It took me 6 months to realize this?

Writing with infant twins is hard. In other shocking news: water is wet, books contain words, new mothers lack sleep.
Maybe it’s that sleep deprivation that kept me from realizing this fact until now. After all, I’ve had the Schmidtlets for six months.

Everything has changed in that last six months – I can spend hours watching little fingers grasp little noses as they try and get their thumbs in their mouths. Or in each other’s mouth. My world fits in the palms of those little hands and I’m wrapped around each of their little fingers. Often literally – they’re both very good at clutching my fingers, shirt, and hair.

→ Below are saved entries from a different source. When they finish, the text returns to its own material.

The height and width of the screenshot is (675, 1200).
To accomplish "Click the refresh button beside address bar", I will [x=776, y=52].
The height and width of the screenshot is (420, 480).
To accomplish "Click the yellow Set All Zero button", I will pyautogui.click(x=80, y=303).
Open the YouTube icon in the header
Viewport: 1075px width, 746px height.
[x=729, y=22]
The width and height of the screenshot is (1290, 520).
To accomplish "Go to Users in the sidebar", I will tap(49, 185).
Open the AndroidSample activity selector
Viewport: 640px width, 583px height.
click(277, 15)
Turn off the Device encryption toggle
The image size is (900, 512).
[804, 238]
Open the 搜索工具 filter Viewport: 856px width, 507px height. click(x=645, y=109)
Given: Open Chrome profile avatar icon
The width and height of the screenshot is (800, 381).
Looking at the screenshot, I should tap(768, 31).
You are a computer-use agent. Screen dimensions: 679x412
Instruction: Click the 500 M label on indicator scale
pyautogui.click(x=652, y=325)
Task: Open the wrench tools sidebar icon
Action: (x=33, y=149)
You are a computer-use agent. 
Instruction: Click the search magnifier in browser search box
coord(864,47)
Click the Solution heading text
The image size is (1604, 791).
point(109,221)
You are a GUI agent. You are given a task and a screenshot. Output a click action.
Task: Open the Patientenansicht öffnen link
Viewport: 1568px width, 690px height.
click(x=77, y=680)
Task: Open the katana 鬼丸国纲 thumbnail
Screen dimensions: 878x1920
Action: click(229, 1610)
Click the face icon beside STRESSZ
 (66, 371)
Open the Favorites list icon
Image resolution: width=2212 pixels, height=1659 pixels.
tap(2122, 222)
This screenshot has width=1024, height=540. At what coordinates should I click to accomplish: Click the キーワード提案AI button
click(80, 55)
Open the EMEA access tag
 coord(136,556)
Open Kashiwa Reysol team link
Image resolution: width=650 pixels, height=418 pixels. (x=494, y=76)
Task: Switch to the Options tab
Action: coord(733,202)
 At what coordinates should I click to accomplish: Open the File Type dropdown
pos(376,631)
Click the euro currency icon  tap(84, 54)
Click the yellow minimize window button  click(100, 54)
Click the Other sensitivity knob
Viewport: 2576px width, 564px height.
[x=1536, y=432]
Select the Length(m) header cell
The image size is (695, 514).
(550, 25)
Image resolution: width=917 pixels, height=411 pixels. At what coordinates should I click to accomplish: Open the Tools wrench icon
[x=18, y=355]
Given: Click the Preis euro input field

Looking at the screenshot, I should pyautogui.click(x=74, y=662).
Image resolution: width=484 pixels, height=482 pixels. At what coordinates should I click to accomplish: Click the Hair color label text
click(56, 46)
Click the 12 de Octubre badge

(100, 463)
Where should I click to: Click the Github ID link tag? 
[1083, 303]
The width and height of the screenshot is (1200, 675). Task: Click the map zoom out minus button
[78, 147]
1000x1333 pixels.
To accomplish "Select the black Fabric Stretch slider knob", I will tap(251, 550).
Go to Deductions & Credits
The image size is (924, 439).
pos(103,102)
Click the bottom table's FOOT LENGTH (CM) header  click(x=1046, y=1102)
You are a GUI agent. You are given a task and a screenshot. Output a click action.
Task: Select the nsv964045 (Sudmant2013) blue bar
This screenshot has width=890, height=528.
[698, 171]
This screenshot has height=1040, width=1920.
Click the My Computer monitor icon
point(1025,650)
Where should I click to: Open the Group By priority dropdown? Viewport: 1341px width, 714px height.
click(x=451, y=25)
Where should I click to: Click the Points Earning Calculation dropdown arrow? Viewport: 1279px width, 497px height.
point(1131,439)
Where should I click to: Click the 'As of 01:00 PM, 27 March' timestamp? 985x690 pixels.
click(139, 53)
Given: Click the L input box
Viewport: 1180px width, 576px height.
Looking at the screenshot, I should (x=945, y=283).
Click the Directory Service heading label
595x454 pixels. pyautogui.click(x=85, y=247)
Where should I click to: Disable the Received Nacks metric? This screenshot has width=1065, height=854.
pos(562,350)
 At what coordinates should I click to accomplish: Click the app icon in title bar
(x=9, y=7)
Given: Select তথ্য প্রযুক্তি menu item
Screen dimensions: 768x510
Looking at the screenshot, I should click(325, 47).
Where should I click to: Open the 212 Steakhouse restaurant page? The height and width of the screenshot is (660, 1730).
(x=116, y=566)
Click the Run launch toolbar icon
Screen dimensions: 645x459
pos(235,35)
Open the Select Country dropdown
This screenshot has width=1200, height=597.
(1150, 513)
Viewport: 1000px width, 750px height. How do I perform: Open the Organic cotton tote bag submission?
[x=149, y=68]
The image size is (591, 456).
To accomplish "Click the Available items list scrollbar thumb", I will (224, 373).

It’s not solely an issue of detangling myself from their grasps, and it’s not just a where’s the 25th hour in my day? issue either. It’s an escapist one. It’s a first draft dilemma.
The revision part of my brain isn’t broken. I worked on revisions while I was still in the hospital. But that book is in Agent Extraordinaire’s hands.
And I’m faced with blank screens and ideas that need to be translated from thought bubbles to words on a page – and this is where the hard begins.
Drafting for me was always full immersion. I’d interrupt myself while having a conversation to say “what about…” or “what if…” and then scramble for my keyboard. I’d have 4K Saturdays while St. Matt watched or played tennis. I’d stumble into bed just hours before my alarm because I was being carried along by an avalanche of words. I’d watch my word and page counts rise with delicious pleasure. The real world seemed almost secondary or less tangible than the one in my head – as if it were the layer under which I super-imposed my story.
Well, baby spit up is tangible. And wet and smelly. Baby cries and giggles aren’t to be ignored. And while I’d like to put on my WIP playlist after the Schmidtlets are asleep, it clashes with the ceaseless repetition of the classical playlist on their sound machine. Or the tinkling of their mobile. I can’t tune those out, can’t shut the baby monitor off – and can’t close out this world to escape into one of my own creation.
So I’ve had to work around this, find ways to invite the babies into the world of my head, and find ways to incorporate that world into my reality.
Baby A’s definition of bliss is snuggling in my lap, so I’ve spent hours reading and singing pieces and scenes to him. I just try not to take it personally if he falls asleep. *makes note: scene needs more tension *
Baby B is a mover. He inherited his fidgetpants from me – so I settle both boys in their stroller and we head out on the walking paths. They watch trees and hunker down for naps and I brainstorm, scratching hasty fragments in the notepad I keep in the stroller for this purpose.
And the simultaneous nap? It’s as elusive as a unicorn and just as magical, but when it occurs, I take advantage. I may not be able to fully immerse myself in the world in my head – but with a reality this adorable, I’m not sure I want to.
Speaking of simul-naps. There’s one occurring right now –-  time to go unleash some words.